22 Aug 2012

CodeRetreat @SteelCityRuby - Things I learned

I attended the CodeRetreat at @SteelCityRuby 2012 and this post is an abbreviated recap of my experience.

It was great! I had fun. There, I’ve thoroughly explained it. Go forth and try it out when CodeRetreat comes to a city near you.

Oh, you wanted more of an explanation? It was an event lasting from 8am to 5pm and it involved turning programming on its head. Corey Haines led the event with the space donated by 4Moms (thanks!!!).

We ran through a series of 45 min pair programming sessions interspersed with lecture sessions and short breaks. Each session was with a new random programming partner and had its own evil (but useful) coding constraints. Think of the constraints as a way to shake free many coding habits and relearn more maintainable patterns.

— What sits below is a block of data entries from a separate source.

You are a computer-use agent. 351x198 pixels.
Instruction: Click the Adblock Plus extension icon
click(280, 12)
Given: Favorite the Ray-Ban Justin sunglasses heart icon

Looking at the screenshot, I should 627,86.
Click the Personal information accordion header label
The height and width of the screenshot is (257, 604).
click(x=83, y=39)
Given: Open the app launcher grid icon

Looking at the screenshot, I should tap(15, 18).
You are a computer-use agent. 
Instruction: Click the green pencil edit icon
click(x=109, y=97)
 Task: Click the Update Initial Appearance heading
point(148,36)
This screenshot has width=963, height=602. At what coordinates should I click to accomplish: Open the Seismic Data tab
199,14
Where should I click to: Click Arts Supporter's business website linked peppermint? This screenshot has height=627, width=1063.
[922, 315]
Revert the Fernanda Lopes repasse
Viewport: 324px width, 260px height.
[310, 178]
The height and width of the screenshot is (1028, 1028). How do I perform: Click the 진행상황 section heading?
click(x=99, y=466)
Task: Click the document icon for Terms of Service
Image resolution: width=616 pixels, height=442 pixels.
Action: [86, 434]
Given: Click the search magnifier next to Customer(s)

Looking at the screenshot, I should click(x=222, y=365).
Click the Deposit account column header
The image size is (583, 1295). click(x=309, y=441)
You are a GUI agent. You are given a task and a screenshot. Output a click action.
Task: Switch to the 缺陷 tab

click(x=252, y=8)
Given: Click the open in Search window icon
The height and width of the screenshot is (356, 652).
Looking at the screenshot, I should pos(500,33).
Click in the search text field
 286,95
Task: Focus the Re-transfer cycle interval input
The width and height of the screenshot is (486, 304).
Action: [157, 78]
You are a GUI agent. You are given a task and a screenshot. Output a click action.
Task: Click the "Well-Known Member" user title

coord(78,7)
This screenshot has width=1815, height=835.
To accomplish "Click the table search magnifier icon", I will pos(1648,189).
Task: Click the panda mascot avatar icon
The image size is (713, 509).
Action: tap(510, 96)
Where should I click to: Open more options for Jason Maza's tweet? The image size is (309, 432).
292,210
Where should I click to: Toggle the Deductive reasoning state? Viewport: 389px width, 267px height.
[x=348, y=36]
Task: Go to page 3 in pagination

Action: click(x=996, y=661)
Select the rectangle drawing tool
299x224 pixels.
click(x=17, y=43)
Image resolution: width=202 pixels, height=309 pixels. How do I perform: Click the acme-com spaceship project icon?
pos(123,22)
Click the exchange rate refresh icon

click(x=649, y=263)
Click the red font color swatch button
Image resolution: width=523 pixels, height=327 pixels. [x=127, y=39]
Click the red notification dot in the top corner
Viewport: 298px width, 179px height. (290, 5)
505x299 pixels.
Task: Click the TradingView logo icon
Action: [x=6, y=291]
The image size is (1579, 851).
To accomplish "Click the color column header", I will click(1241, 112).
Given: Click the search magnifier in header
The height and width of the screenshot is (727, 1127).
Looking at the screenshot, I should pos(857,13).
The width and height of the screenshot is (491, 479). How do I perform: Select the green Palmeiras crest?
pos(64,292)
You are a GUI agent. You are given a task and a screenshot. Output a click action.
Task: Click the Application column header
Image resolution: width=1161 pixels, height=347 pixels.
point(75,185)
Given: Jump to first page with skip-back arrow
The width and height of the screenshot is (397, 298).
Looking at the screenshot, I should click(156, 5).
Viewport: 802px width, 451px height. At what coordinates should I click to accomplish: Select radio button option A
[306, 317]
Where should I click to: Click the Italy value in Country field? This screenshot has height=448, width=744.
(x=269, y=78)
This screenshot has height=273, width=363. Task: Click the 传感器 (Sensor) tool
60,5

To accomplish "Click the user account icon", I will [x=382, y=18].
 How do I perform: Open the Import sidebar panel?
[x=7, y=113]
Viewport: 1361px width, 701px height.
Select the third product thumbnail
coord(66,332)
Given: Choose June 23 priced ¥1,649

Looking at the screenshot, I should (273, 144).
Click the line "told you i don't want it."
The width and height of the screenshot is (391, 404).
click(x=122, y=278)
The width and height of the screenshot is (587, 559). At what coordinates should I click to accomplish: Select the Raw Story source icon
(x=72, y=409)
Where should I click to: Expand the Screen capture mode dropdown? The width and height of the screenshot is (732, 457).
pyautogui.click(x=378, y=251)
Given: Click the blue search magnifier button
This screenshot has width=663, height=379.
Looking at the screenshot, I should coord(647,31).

So what did I and others learn from this day of intense and fun coding? 1. Re-usable and easily modified code is worth its weight in rubies. 2. Think of the ways that constraints may change in the future, code to allow this (ie is true/false sufficient or should it be more than a binary choice?). 3. Tests are more than tests, they’re a roadmap for talking with fellow programmers on your team. 4. Communication is very important, sometimes more than programming skill when working as a pair. I found myself spending time and effort working on communicating well and understanding what my pair partner was envisioning. 5. Contemplate why you’re passing primitives as output from methods. Consider where passing an object could be better. 6. Short methods are maintainable methods, also helps with easier testing. 6b. The idea of a ‘screen-full of code’ being the max for a method came from our elder days when very few lines fit on a screen …. not from now with a 1080p screen with 9 pt font. 7. Possibly the most important learning of the day: Rubyists are very fun and supportive, even of newer programmers.

So think of a CodeRetreat as a sassy, challenging, sometimes infuriating exploration of ’the code less written’, with apologies to Robert Frost.

Give CodeRetreat a try when its in your area. I’ll be hitting up the next one that comes this way.